Linear actuators work by moving an object or piece of equipment in a straight line, moving an object extremely accurately and repeatably if required. The first reason for designing a linear actuator into a system is for the need to move a payload in a linear fashion relatively than a rotary one. As most typical electric motors are rotary, a linear actuator is used to transform rotary motion to linear motion.
The electric motor is generally related to the linear actuator by a flexible coupling or a belt, enabling the motor to be mounted either axially or perpendicular to the linear actuator. A variety of motor sizes may be mounted to these actuators depending on requirements.

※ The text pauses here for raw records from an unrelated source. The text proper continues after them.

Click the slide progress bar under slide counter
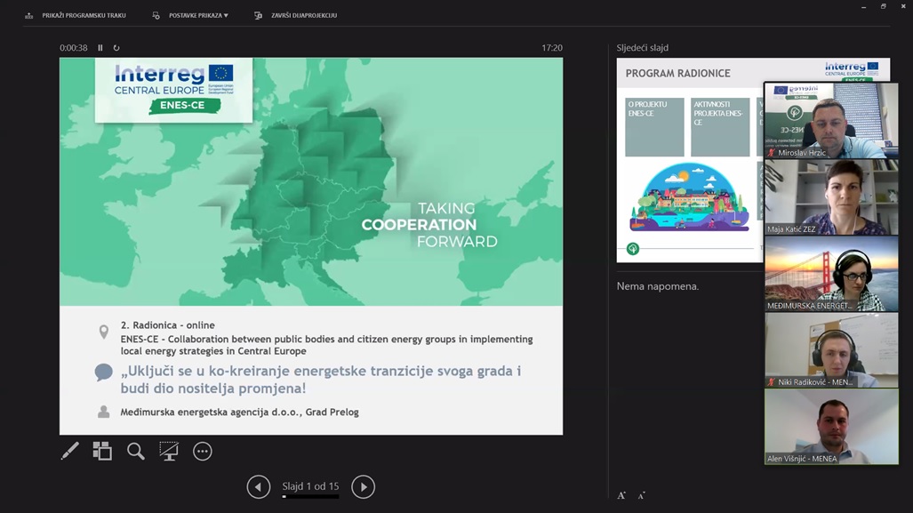This screenshot has height=513, width=913. pyautogui.click(x=310, y=496)
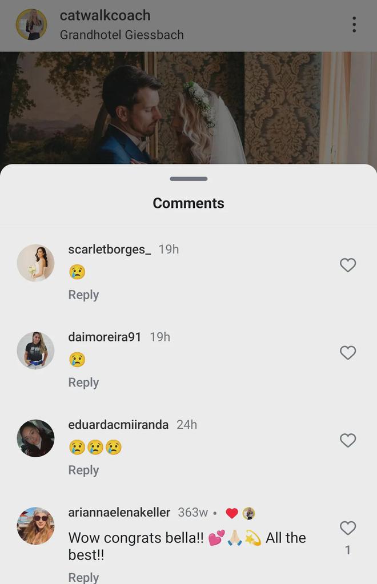The image size is (377, 584).
Task: Open eduardacmiiranda's profile avatar
Action: click(x=35, y=438)
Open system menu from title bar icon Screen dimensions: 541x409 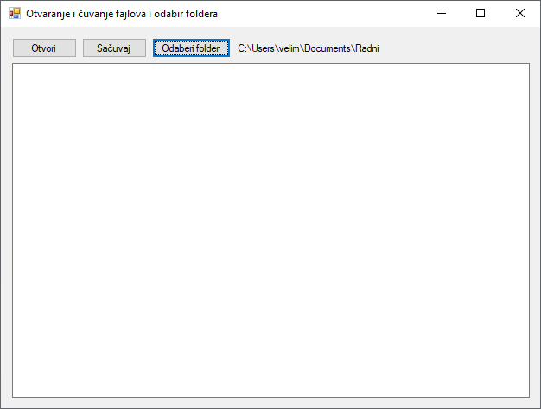pos(14,14)
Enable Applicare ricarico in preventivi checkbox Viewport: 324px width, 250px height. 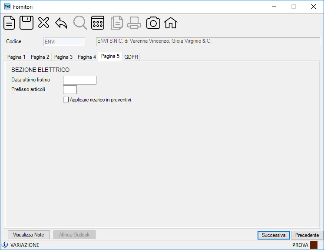[x=66, y=100]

Linear actuators have incorporated linear bearings that support the moving payload, as well as rotary bearings that support either the lead screw, ball screw or belt pulleys. This then allows them to operate as ‘stand-alone’ gadgets, making them simple to mount into existing machines and eliminating the need to design/manufacture very pricey custom parts. To increase the load capacity and stability of a linear actuator system, they can be paired up with the payload carried between them, corresponding to in an XY gantry fashion stage. In this case, a shaft or belt is commonly used to keep the 2 actuators in sync with each other.
Features of Linear Actuators
Linear Actuators have the next options:
Easy maintenance or maintenance free
Protection rankings available for some models
Suitable for harsh environments
Rugged and reliable
Industries and applications for Linear Actuators
Linear Actuators can be utilized in various applications that require a load to either be lifted, lowered, pushed, pulled, rotated or positioned. Linear Actuators are used in industries together with:
Types of Linear Actuators
Picking the correct type of linear actuator in your motion application may help you achieve the perfect results. Lead Screw Actuators, Ball Screw Actuators and Belt Actuators are three types of linear actuators that can be utilized in various applications to produce motion.

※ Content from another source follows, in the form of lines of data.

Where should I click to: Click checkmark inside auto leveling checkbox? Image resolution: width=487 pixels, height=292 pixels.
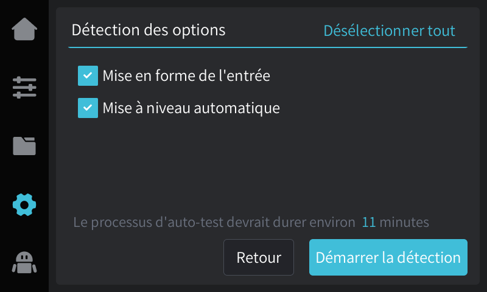pyautogui.click(x=88, y=108)
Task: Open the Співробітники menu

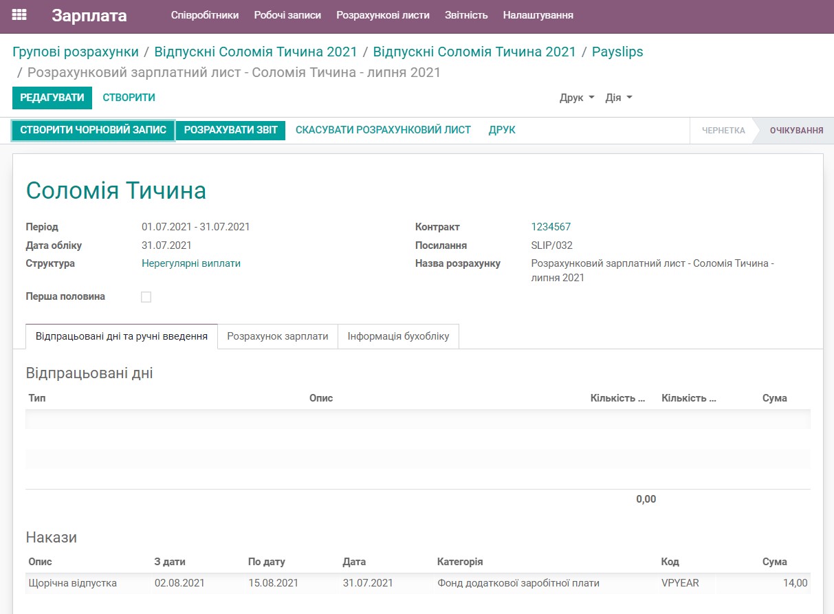Action: pos(205,14)
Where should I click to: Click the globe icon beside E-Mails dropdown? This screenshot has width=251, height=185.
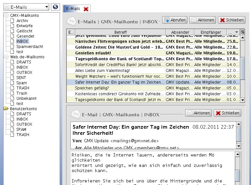click(55, 7)
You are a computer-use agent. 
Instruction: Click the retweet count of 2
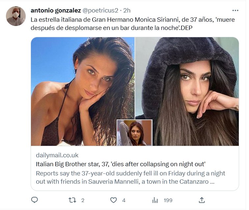click(x=83, y=200)
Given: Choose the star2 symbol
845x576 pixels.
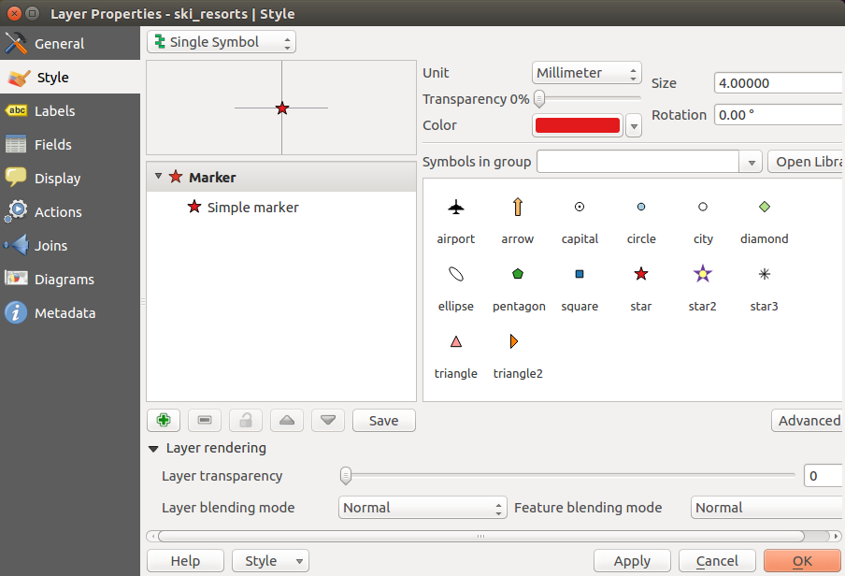Looking at the screenshot, I should pyautogui.click(x=702, y=274).
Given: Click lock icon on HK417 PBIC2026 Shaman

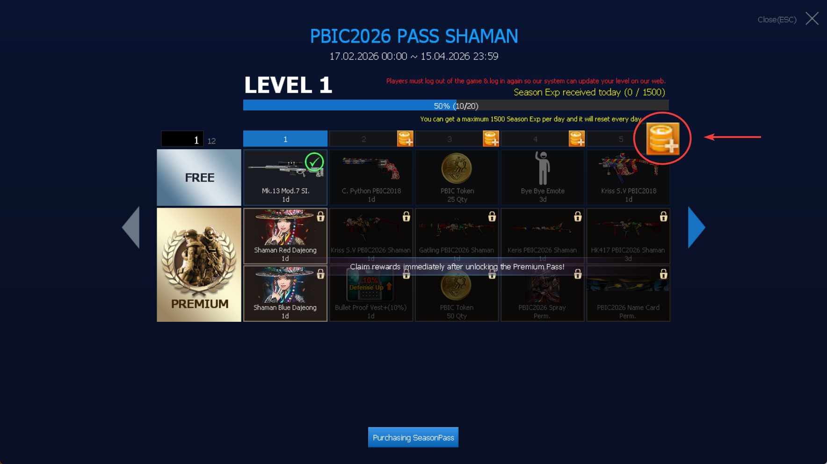Looking at the screenshot, I should 663,217.
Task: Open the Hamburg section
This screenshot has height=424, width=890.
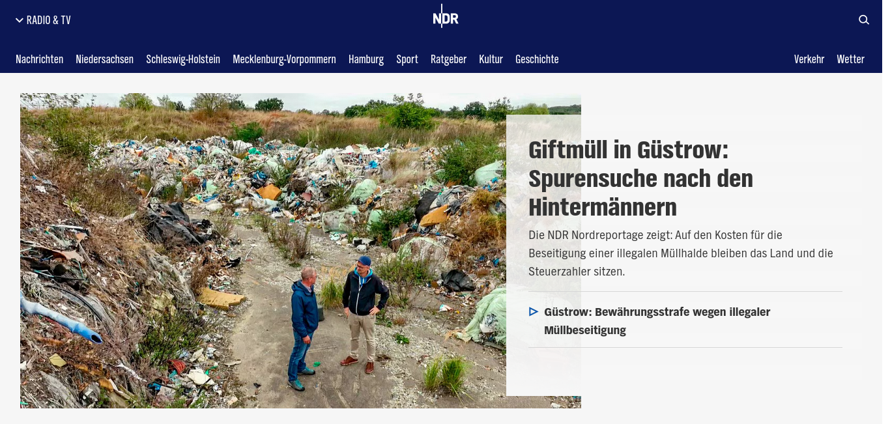Action: pos(366,59)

A Lead Screw Actuator makes use of a plain screw/nut arrangement to translate the rotary motion from a motor to linear motion. A manually pushed screw or an AC induction motor are essentially the most commonly used methods to provide the rotary motion, as they are generally used in low price and low precision applications. The ability of the actuator to ‘back drive’ is reduced over ball screw actuators due to the low effectivity of the screw/nut. In some applications, this will be an advantage as it helps to keep the payload stationary whilst not in motion. Applications embrace agricultural equipment and handbook lift systems, where safety and reliability are more critical than precision and performance.
A Ball Screw Actuator uses a high precision nut with recirculating ball bearings that rotate around a ground screw thread. In principle this is similar to an ordinary ball race with the load being transmitted by the rolling balls. The significant advantages of this system are high-precision and low friction, giving a very efficient technique of changing rotary motion to linear motion. Stepper or servo motors are generally used to supply the rotary motion. Ball screw actuators are well suited to repeatable indexing and quick cyclic applications such as machine tools, scientific devices and medical systems.

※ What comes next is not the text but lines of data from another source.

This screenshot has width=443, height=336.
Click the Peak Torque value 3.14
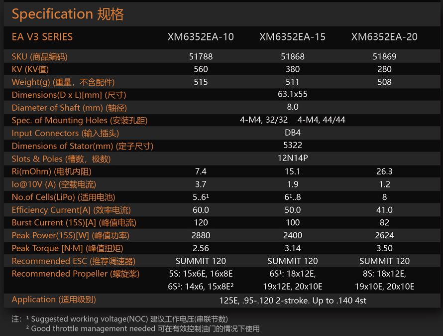tap(293, 248)
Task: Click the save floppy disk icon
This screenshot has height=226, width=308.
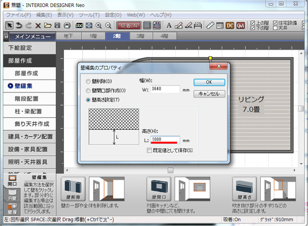Action: pyautogui.click(x=57, y=25)
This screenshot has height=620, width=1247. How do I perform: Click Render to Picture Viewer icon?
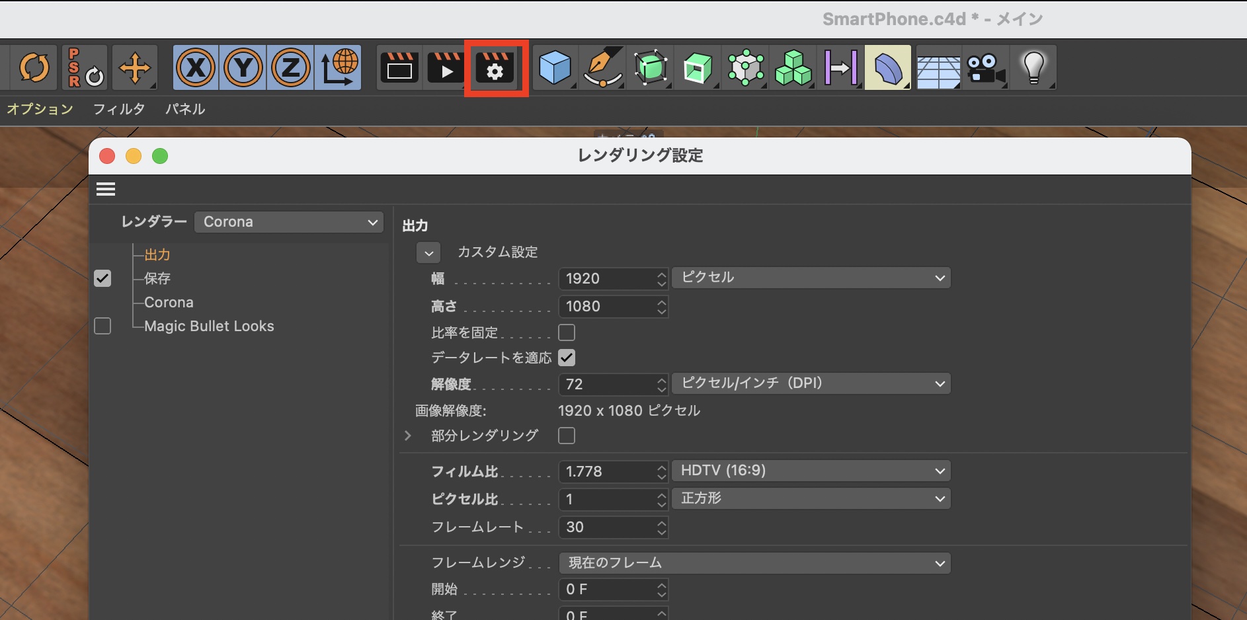[x=446, y=68]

Belt actuators work the place a belt is carried between pulleys and connected to the moving carriage, then as the belt rotates the carriage is pulled along the actuator. One of many pulleys is driven by a motor which is generally mounted perpendicular to the actuator and coupled utilizing a versatile coupling. They offer a relatively low-cost different, as they inherently have a lower degree of precision. Belt driven linear actuators are excellent for lengthy travel and high linear pace applications equivalent to packaging and automatic material dealing with systems.